Dureza tomar banho no frio. E é na hora de acordar o sono vem. Nem o choque da água pelando me despertou. Quase dormi no chuveiro, de pé e com o sabonete pendendo nos dedos frouxos. Meu pau se escondeu na mata pentelhal. Se falasse com certeza diria que hoje não sairia dali. Nem a pau. Pica esperta. Expulsei-a de seu abrigo e sacudi-a até a ereção. Depois deixei ela quieta, dura e pulsante, à espera de uma punheta. Se eu também tinha acordado sem objetivo, não estava mais sozinho. Analise isso, se puder.

Trânsito moroso. Vim por instinto. Cheguei até minha mesa e liguei o computador. Tentei ordenar as idéias até o dia anterior. Confirmei que não tinha nada pra fazer. Nunca tinha. Mas já previ o desastre. A mente desocupada é o jardim de Morfeu. O Diabo já determinou usucapião, mas o homem-da-areia vive declarando terra improdutiva e invade. Briga chata. Fiquem os dois, de braço dados que nem dois caubóis viados. Mas não me encham o saco.

Navego pelas páginas habituais, até não ter mais nada de novo para ler.

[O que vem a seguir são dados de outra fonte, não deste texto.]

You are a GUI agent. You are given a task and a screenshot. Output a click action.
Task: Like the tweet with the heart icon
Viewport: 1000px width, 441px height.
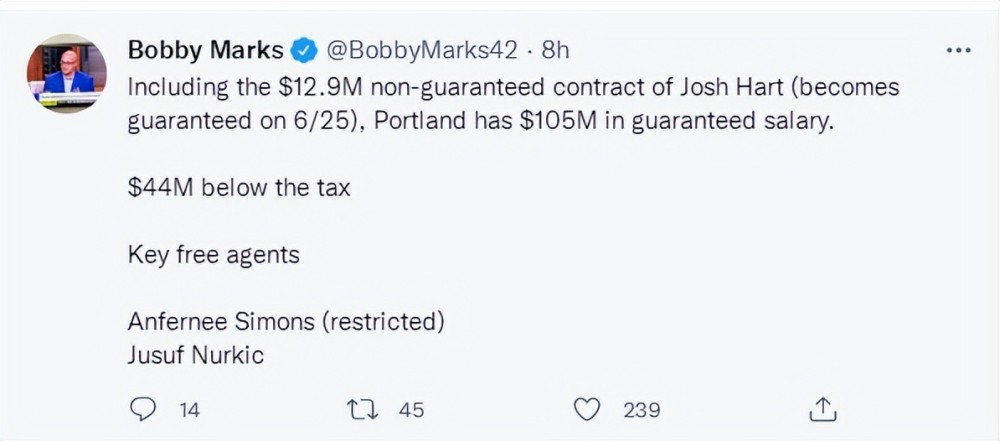pyautogui.click(x=589, y=409)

Invento algum interesse, abro várias outras páginas. E vejo as letras embaralharem e fenecerem no limbo do meu sistema límbico. Não me venha com parassimpatias. Preciso dormir, não trocadilhar. Trocadilho é o humor mais rasteiro e egoísta que existe. Só ri quem conta. É o Chevette '76 do humor.

Depois do almoço piorou. Arroz, tutu, calabresa, ovo e bisteca. Só faltou a caipirinha. Meu estômago resmungou a sesta. Meu cérebro fechou para balanço temporário. Decidi que não era hora para desmaiar no teclado então fui ao banheiro. Me tranquei numa cabine, calei a Deca Boca-de-Caçapa e fiquei uns 5 minutos tentando achar uma posição minimamente confortável em meio aos sons viscerais e gravitacionais de meus vizinhos. Escatologia é uma aula de física. A molecada aprenderia muito mais se os exercícios usassem a defecação como exemplo prático. Merda por merda... Uma sinfonia de onomatopéias. Orquestra Cacofônica do Estado de Piriri, a única que não tem Maestro, tem Maelstrom (procura no Google). Tchibuns e plopes dos toroços, chis de xixis, traques variados de cus idem, desde os assovios apertados até os beligerantes ra-ta-tás, blams e plects de portas e tampas, e o complexa digestão esgotal das privadas após apertar o botão de descarga. Uma canção de ninar de merda, um lullabie fecal.

Dormi.

Acordei meia hora depois, com as costas doendo e as pernas formigando. Fingi uma descarga, limpei minhas mãos limpas e saí mancando até minha mesa. A cara inchada e os cabelos desgrenhados. Alguém fez um comentário sem graça. Rosnei uma resposta que não saberia dar. Sentei na minha mesa e percebi que a meia hora de desaparecimento não fez a menor diferença. Ninguém notou minha ausência. Nada mudou. Apenas um lapso temporal, uma volta de 180º sem mudança de sentido ou de destino.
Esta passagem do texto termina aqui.